Records for locating displayed items:

= = = = = = =

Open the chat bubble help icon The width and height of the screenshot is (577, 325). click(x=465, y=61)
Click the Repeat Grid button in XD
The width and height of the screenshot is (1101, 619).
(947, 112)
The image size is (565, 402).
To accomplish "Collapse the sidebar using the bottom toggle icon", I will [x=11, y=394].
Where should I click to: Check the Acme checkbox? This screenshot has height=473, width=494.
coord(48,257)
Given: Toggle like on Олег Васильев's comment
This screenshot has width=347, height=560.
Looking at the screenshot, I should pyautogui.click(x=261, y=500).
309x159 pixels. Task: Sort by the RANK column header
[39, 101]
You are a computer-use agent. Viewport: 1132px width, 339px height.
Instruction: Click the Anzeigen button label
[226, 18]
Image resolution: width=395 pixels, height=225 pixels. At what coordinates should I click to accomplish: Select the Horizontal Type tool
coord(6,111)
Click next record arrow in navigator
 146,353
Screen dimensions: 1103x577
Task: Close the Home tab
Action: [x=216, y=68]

= = = = = = =

Written task — Report every line of the records that contains the word "button".

Full solution —
Click the Repeat Grid button in XD
Instruction: Click the Anzeigen button label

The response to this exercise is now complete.